Soal Latihan:
(a) Jawablah pertanyaan berikut berdasarkan teks tentang Kesultanan Banten:
(i) Siapa yang bersama Alipan bertugas menjalin kontak dengan para keturunan kesultanan?
(ii) Siapa yang membubarkan Kesultanan Banten pada 1808?
(iii) Pada tahun berapa Thomas Stamford Raffles menghapuskan Kesultanan Banten sama sekali?
(b) Ulangi kata demi kata bagian teks tentang Kesultanan Banten, mulai dari "Mereka dengan mudah" sampai dengan "Thomas Stamford Raffles.", tanpa perubahan apa pun.

Teks Bacaan:
****************************************
Alipan yang mengikuti anjuran Bassaif untuk menggunakan kembali gelar kebangsawanannya pun menemukan faedahnya ketika menggalang solidaritas keluarga keturunan Kesultanan Banten. Alipan bersama Tubagus Hilman, juga seorang propagandis PKI Banten, bertugas menjalin kontak dengan para keturunan kesultanan.
Mereka dengan mudah diterima, selain karena gelar kebangsawanannya, juga karena keluarga keturunan Kesultanan Banten memiliki riwayat konflik dengan pemerintah kolonial yang jauh berakar ke masa lalu mereka. Kesultanan Banten dibubarkan oleh Herman Willem Daendels pada 1808 dan pada 1813, Kesultanan Banten dihapuskan sama sekali oleh Thomas Stamford Raffles.
****************************************
Bahan yang Disediakan:
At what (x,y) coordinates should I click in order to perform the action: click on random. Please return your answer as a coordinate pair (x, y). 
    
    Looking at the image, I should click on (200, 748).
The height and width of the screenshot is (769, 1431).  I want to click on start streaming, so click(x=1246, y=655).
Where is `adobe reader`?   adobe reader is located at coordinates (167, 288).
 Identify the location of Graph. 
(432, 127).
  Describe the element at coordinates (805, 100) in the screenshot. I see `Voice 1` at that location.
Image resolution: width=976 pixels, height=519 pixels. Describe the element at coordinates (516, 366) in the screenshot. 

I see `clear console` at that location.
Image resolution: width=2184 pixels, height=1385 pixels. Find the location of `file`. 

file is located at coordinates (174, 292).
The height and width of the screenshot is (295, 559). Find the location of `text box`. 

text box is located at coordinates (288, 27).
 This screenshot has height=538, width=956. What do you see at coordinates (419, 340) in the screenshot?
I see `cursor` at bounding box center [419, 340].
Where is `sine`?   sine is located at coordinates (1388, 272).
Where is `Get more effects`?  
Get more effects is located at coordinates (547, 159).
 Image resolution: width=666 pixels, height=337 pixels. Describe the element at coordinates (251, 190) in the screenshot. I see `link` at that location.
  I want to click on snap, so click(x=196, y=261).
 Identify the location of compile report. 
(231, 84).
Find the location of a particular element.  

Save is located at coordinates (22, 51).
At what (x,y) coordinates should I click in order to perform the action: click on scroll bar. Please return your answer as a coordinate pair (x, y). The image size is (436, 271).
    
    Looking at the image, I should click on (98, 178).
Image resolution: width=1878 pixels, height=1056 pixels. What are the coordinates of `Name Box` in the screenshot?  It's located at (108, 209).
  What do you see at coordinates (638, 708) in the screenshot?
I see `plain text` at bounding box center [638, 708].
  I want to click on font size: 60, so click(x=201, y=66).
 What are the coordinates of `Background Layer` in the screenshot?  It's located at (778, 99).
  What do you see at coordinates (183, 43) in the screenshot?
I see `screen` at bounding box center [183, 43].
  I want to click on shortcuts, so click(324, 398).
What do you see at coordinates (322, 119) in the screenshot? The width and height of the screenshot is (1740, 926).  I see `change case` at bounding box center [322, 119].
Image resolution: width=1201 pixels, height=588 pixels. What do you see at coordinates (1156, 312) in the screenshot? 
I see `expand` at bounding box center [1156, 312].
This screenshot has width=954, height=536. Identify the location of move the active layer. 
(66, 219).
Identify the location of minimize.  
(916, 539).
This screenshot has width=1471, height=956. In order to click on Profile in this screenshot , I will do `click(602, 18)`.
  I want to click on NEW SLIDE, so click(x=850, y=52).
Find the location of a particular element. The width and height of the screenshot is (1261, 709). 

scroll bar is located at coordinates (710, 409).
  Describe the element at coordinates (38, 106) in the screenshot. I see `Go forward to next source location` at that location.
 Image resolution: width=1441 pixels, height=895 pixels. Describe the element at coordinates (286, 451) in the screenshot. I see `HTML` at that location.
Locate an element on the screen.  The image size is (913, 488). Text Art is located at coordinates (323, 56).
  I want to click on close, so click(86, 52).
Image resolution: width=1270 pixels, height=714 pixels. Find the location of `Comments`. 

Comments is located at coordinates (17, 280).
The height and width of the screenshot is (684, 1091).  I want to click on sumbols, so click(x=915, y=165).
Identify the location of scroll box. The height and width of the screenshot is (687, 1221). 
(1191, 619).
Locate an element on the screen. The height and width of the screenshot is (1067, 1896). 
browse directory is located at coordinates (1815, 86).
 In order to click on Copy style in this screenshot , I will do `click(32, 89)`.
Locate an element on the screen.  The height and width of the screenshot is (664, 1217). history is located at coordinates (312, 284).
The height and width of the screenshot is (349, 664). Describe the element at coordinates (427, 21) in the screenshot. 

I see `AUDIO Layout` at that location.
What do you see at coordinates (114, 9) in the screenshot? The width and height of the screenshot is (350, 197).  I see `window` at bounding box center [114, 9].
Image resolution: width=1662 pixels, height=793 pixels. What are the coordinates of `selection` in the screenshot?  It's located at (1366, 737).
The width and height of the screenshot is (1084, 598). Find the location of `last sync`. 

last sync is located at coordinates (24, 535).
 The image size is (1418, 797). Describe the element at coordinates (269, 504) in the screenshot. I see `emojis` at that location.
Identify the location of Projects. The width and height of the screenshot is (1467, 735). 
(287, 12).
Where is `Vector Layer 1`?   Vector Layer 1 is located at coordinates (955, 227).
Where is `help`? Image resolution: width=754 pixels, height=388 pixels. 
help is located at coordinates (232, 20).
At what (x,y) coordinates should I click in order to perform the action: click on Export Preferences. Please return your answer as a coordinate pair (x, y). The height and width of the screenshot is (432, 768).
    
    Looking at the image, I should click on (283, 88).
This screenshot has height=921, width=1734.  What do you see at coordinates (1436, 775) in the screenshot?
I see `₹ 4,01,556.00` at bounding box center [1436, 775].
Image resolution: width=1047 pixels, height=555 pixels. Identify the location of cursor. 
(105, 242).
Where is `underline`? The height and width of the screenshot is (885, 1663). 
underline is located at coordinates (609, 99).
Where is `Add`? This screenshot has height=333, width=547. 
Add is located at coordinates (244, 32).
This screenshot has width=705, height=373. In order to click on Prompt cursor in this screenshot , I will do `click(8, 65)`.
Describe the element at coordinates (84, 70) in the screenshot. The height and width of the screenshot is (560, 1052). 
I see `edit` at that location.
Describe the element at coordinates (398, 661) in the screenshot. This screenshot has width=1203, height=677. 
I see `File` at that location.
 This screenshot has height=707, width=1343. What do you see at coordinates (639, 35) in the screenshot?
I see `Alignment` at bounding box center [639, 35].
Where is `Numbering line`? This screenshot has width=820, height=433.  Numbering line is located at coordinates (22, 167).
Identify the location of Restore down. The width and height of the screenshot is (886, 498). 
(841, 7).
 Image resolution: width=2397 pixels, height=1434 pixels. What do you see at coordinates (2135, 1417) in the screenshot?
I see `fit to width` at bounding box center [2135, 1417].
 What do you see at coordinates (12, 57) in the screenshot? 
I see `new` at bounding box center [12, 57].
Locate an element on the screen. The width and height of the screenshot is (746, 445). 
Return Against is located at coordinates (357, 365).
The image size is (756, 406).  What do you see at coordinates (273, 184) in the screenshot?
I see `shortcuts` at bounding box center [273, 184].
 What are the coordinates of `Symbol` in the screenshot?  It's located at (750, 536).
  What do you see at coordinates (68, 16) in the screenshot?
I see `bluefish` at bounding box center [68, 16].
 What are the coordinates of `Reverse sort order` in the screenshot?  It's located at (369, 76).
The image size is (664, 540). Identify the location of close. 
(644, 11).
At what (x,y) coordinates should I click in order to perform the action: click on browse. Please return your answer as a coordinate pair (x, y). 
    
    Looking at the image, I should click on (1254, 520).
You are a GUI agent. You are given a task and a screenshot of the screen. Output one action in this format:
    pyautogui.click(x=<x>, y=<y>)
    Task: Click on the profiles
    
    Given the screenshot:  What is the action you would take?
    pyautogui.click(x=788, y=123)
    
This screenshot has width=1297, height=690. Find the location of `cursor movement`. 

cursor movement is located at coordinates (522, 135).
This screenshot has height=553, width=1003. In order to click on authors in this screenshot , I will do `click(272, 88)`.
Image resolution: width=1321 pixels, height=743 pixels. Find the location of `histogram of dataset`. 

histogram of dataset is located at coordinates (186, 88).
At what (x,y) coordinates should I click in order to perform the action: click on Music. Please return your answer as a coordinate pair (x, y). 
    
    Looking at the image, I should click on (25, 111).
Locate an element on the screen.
****************************************
Kunci Jawaban:
(a)
(i) Tubagus Hilman
(ii) Herman Willem Daendels
(iii) 1813

(b)
Mereka dengan mudah diterima, selain karena gelar kebangsawanannya, juga karena keluarga keturunan Kesultanan Banten memiliki riwayat konflik dengan pemerintah kolonial yang jauh berakar ke masa lalu mereka. Kesultanan Banten dibubarkan oleh Herman Willem Daendels pada 1808 dan pada 1813, Kesultanan Banten dihapuskan sama sekali oleh Thomas Stamford Raffles.